→ **What you will do**
From the first line to the last, restate the records word for word, skipping the pictures.

◆ ◆ ◆ ◆ ◆

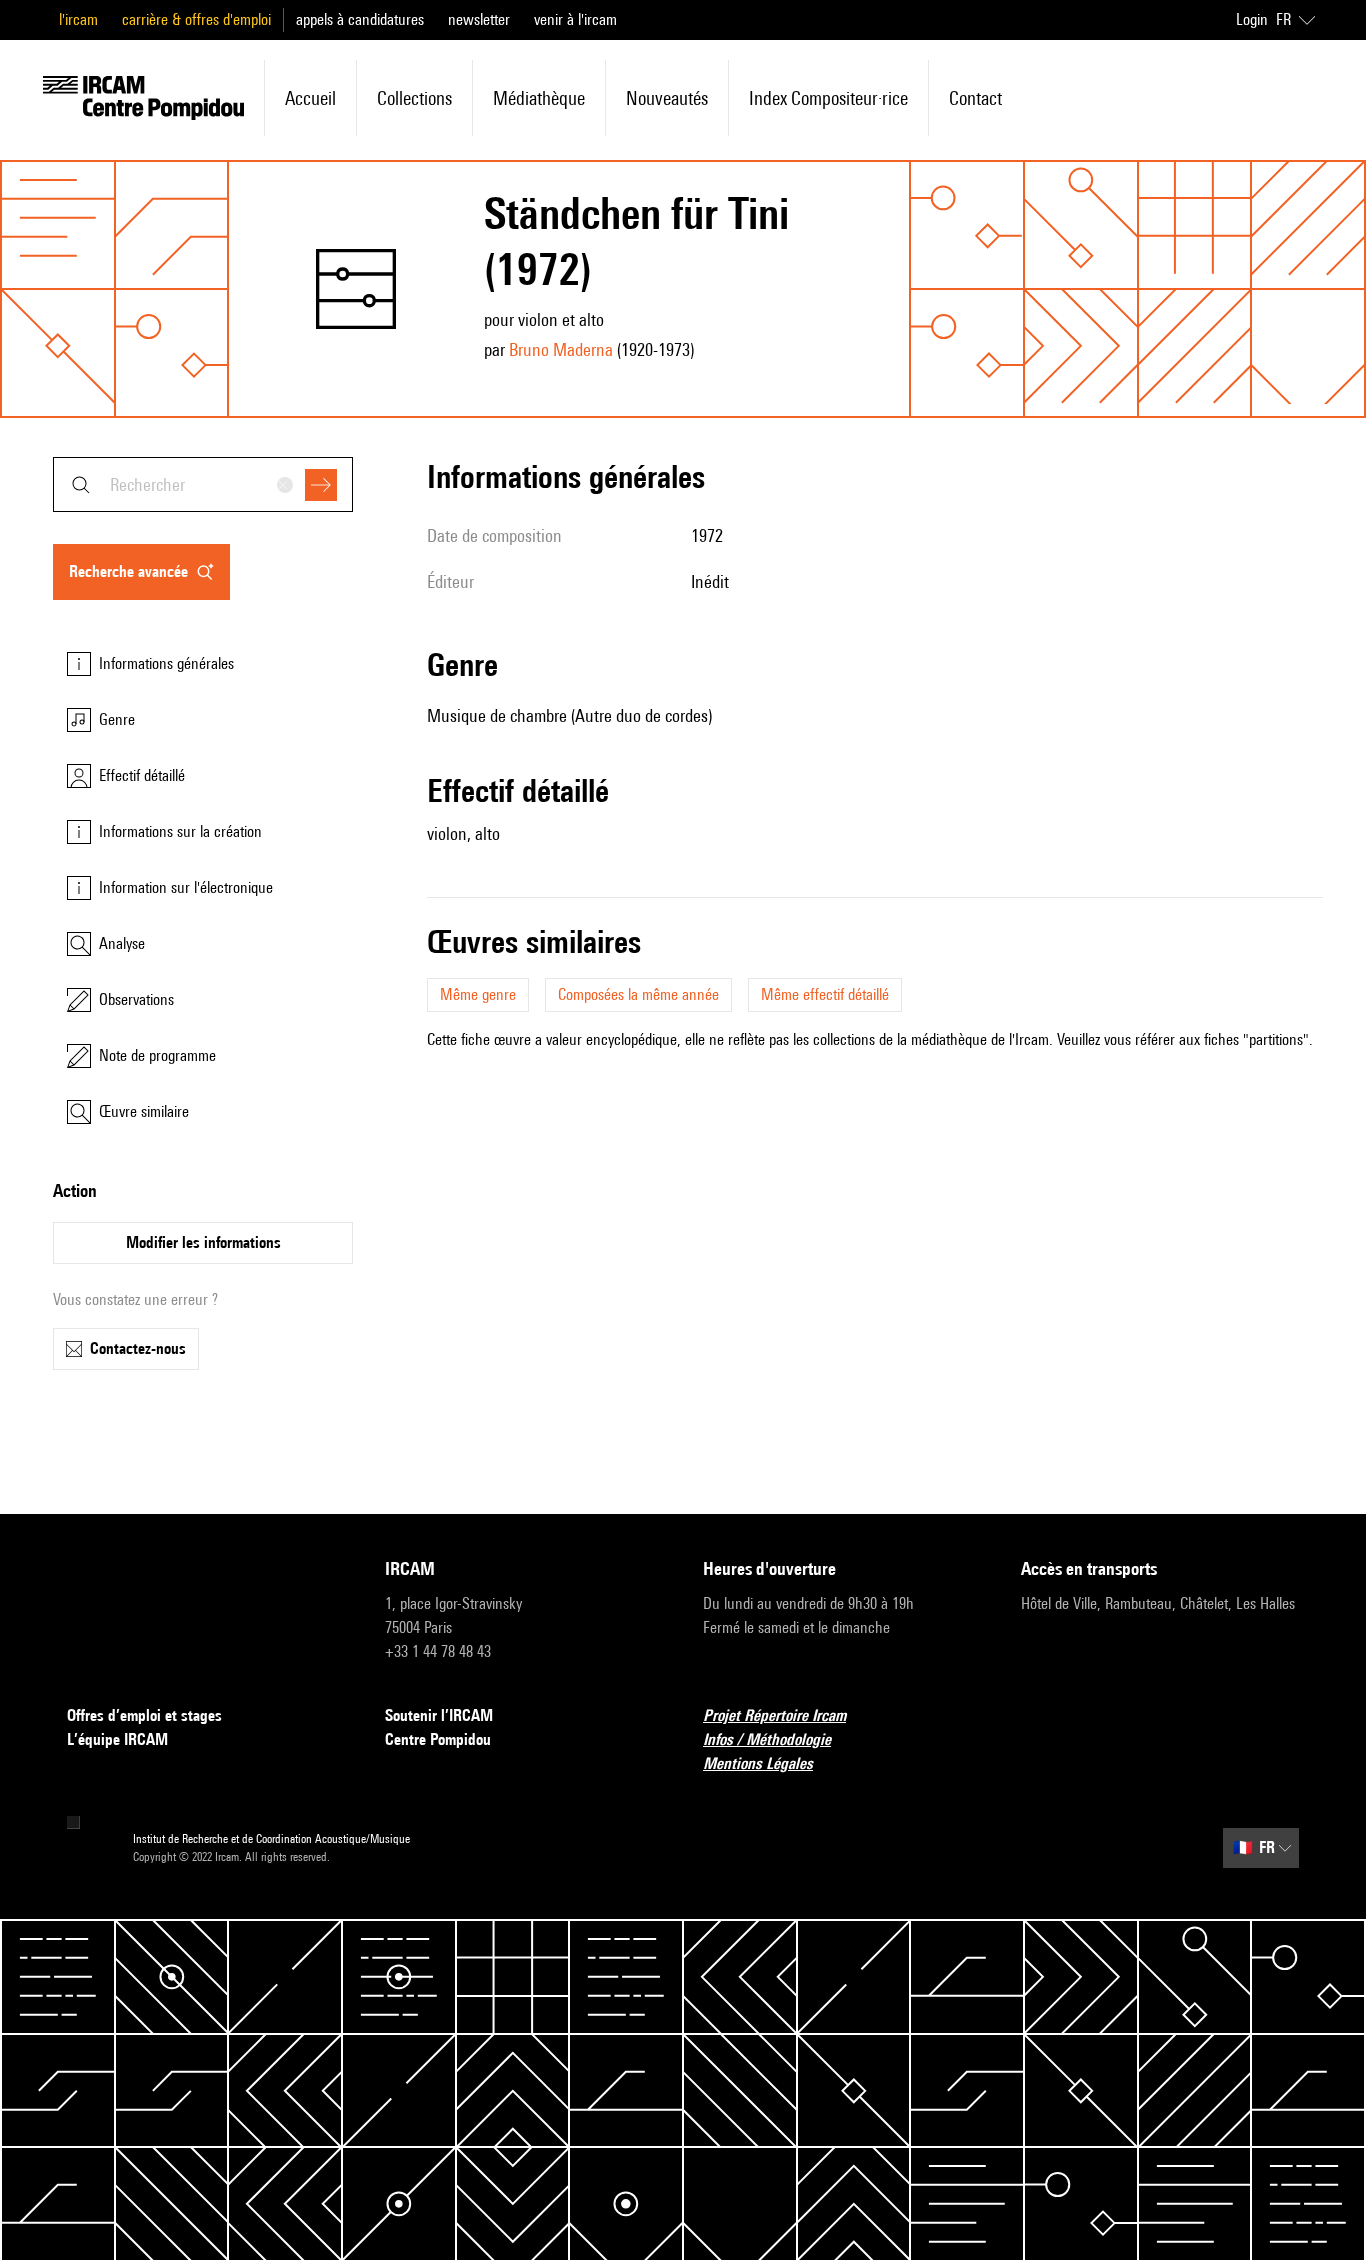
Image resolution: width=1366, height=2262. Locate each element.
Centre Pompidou (438, 1739)
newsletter (479, 19)
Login (1252, 19)
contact (975, 98)
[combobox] (203, 484)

◆ ◆ ◆ ◆ ◆

→ **Written answer**
Image resolution: width=1366, height=2262. Locate each element.
Centre Pompidou (438, 1739)
newsletter (479, 19)
Login (1252, 19)
contact (975, 98)
[combobox] (203, 484)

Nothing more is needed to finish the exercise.